TLDR
- Ethereum surged over 2% above $4,600 following the Federal Reserve’s 25 basis point rate cut
- Mid-sized whale wallets reached unrealized profit levels matching November 2021 market peak
- Major whale transactions included 100,000 ETH sold worth millions and single 5,000 ETH dump for $22.84 million
- Ethereum ETF outflows totaled $1.89 million despite positive Fed policy changes
- Price targets range from $4,000 correction to potential $5,000+ rally depending on key resistance breaks
Ethereum’s price action on September 19, 2025, reflects the complex dynamics between Federal Reserve policy support and large holder profit-taking behavior. The second-largest cryptocurrency by market capitalization climbed above $4,600 in direct response to the Fed’s dovish monetary policy decision.

The 25 basis point interest rate reduction provided immediate bullish momentum for Ethereum price. ETH successfully broke through the $4,550 resistance level and established support above $4,500. Trading activity increased over 35% as the token reached a 24-hour high of $4,643.
Ethereum’s technical structure shows a recovery wave forming above the critical $4,420 base level. The price action mirrors Bitcoin’s recent strength, with both assets benefiting from improved macroeconomic conditions. ETH now trades above its 100-hourly Simple Moving Average, indicating short-term bullish momentum.
Key resistance levels remain at $4,640 and $4,685, with the major resistance target sitting at $4,765. A successful break above $4,765 could trigger further upside toward $4,840, potentially extending to $4,880 or $4,920 in optimistic scenarios.

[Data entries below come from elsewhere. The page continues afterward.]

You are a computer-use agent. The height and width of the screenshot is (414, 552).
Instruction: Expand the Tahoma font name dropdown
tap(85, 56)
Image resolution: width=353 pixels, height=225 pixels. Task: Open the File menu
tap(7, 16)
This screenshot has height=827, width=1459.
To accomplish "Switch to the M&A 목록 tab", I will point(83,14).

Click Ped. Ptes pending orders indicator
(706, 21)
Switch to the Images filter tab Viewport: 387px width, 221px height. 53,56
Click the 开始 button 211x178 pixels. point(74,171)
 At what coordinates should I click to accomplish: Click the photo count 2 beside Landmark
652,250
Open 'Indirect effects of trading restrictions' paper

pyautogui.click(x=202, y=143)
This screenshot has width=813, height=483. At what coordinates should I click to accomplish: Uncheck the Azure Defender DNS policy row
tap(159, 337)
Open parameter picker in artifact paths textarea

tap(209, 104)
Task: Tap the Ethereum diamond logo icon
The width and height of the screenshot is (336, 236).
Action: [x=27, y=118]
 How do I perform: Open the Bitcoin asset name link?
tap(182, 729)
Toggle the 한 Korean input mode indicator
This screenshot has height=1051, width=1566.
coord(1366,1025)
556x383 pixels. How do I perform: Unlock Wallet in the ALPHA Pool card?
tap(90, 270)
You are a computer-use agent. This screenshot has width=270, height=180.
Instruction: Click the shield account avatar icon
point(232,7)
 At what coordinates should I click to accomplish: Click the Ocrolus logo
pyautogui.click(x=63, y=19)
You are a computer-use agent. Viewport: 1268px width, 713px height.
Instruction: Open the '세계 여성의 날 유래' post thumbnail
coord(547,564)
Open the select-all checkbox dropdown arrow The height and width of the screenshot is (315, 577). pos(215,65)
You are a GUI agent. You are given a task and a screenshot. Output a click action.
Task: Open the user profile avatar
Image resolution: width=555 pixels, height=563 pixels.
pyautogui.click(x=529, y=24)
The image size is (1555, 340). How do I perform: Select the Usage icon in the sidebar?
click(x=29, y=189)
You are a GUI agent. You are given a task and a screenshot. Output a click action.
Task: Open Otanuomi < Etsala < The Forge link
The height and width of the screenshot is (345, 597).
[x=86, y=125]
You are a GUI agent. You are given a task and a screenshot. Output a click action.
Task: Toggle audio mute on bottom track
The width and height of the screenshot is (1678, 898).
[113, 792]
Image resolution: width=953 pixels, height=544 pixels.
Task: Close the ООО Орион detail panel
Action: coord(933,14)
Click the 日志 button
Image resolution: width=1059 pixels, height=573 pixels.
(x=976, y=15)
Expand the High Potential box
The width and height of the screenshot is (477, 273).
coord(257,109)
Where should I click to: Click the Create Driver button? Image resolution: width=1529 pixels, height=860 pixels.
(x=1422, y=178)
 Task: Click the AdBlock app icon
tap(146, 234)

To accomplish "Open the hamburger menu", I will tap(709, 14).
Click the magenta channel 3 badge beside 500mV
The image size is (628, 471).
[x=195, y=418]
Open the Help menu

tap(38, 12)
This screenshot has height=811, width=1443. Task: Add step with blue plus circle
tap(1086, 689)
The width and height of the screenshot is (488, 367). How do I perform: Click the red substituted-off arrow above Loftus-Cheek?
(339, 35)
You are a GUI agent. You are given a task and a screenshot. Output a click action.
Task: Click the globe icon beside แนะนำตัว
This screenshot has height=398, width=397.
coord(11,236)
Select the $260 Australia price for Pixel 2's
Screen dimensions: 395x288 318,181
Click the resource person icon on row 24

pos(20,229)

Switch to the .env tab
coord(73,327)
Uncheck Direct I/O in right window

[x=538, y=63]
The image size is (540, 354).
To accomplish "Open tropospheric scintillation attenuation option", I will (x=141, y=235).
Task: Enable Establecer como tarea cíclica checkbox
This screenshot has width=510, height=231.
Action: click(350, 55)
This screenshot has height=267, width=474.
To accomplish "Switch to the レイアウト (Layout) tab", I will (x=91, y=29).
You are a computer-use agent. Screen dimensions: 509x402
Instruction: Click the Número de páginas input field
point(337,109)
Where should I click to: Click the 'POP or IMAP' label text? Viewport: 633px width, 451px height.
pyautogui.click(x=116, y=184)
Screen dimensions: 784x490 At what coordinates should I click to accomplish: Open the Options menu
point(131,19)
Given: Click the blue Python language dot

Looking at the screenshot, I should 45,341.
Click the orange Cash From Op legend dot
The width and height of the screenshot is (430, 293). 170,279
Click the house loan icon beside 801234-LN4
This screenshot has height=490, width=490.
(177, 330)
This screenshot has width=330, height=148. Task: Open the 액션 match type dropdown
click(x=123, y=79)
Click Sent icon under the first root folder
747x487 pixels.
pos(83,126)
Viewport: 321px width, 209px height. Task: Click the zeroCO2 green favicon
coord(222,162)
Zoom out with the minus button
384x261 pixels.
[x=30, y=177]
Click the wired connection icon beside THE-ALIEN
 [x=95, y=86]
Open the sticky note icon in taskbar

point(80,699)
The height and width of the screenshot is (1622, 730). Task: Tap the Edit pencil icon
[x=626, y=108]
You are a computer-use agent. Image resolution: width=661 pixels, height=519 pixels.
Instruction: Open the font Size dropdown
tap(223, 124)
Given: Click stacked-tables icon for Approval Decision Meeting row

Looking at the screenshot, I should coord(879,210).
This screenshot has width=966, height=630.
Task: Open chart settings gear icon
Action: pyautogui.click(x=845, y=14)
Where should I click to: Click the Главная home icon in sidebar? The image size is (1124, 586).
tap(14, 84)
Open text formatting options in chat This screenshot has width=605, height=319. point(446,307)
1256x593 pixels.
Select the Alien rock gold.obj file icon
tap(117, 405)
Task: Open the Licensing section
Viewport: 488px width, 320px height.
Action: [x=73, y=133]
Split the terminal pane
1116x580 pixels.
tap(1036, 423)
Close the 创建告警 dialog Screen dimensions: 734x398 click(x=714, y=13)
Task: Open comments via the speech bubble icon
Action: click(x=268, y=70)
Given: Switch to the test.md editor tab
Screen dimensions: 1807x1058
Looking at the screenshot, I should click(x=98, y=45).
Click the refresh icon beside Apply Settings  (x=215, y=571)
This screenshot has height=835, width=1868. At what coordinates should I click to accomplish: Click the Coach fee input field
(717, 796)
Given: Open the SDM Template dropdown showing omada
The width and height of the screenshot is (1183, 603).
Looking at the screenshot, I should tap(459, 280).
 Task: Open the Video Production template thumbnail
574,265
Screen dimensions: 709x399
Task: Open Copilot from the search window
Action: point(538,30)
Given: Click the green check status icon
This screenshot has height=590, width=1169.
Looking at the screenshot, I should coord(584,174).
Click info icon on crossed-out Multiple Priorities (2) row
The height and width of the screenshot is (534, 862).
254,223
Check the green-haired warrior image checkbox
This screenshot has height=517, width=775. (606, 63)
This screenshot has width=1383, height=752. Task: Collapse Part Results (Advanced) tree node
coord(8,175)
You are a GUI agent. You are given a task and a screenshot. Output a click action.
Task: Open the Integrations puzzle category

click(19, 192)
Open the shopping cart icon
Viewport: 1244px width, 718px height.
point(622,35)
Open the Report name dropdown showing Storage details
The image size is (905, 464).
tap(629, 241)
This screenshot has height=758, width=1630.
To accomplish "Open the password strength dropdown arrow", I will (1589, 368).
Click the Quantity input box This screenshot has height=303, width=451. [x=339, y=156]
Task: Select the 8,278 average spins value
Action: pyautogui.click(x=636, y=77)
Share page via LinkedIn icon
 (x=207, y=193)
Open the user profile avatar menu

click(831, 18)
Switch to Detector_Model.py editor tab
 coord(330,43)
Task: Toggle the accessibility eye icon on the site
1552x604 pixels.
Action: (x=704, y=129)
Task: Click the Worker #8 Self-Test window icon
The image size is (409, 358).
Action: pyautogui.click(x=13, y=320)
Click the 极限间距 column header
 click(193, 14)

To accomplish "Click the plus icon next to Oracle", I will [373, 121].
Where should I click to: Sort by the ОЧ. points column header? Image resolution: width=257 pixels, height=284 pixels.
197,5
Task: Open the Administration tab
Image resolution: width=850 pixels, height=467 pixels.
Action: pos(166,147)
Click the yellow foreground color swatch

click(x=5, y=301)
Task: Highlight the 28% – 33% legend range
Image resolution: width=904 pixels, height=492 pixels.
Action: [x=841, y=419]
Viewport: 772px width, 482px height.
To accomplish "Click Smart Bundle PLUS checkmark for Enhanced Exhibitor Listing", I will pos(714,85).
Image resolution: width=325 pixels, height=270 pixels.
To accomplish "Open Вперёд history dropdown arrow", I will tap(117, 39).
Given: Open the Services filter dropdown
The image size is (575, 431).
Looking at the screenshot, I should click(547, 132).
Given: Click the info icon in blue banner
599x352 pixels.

Whale Activity Creates Market Uncertainty
On-chain data reveals concerning patterns in large holder behavior that could impact Ethereum’s price trajectory. Mid-sized whales holding between 10,000 and 100,000 ETH have reached unrealized profit levels not seen since the November 2021 all-time high period.

This profit accumulation has historically preceded selling pressure from large holders. Recent whale activity confirms this pattern, with 90,000 ETH worth approximately $500 million sold over two trading sessions. One individual whale transaction moved 5,000 ETH to Binance exchange for $22.84 million, generating $5.08 million in realized profits.
The concentration of profit-taking among whales creates downside pressure that could counteract Federal Reserve policy benefits. Historical precedent suggests that similar whale profit conditions in 2021 preceded market corrections.
Institutional Flows Show Mixed Signals
Ethereum exchange-traded fund flows present conflicting narratives about institutional demand. Despite the Federal Reserve’s accommodative policy stance, spot Ethereum ETFs recorded net outflows of $1.89 million on September 18.
Fidelity’s FETH product experienced the largest outflow at $29.19 million, while Bitwise’s ETHW recorded $9.7 million in redemptions. These outflows occurred after BlackRock and Fidelity had already sold $68.40 million in ETH holdings earlier in the week.
Traditional financial institutions maintain divergent Ethereum price predictions for year-end 2025. Citigroup projects a conservative $4,300 target, with downside scenarios reaching $2,200. Conversely, Standard Chartered maintains bullish expectations above $5,000, with Citigroup’s optimistic case targeting $6,400.
Ethereum Price Prediction
Technical analysis from multiple analysts suggests Ethereum faces critical resistance levels that will determine near-term price direction. Popular trader Michael van de Poppe maintains that ETH holds above crucial support areas, but warns of potential drops below $4,000 if these levels fail.
Analyst Ted Pillows identifies consolidation below $4,700 resistance as a key concern. His analysis suggests failure to break current resistance could trigger declines toward $4,000. The TD Sequential indicator has flashed sell signals according to analyst Ali Martinez, targeting a retest of $4,570.
Support levels for potential corrections include $4,580, $4,535, and $4,465. A break below $4,535 could accelerate selling toward $4,420 or even $4,350. Current price action at $4,580 represents a 2% daily gain, but faces the challenge of overcoming whale profit-taking and institutional hesitation.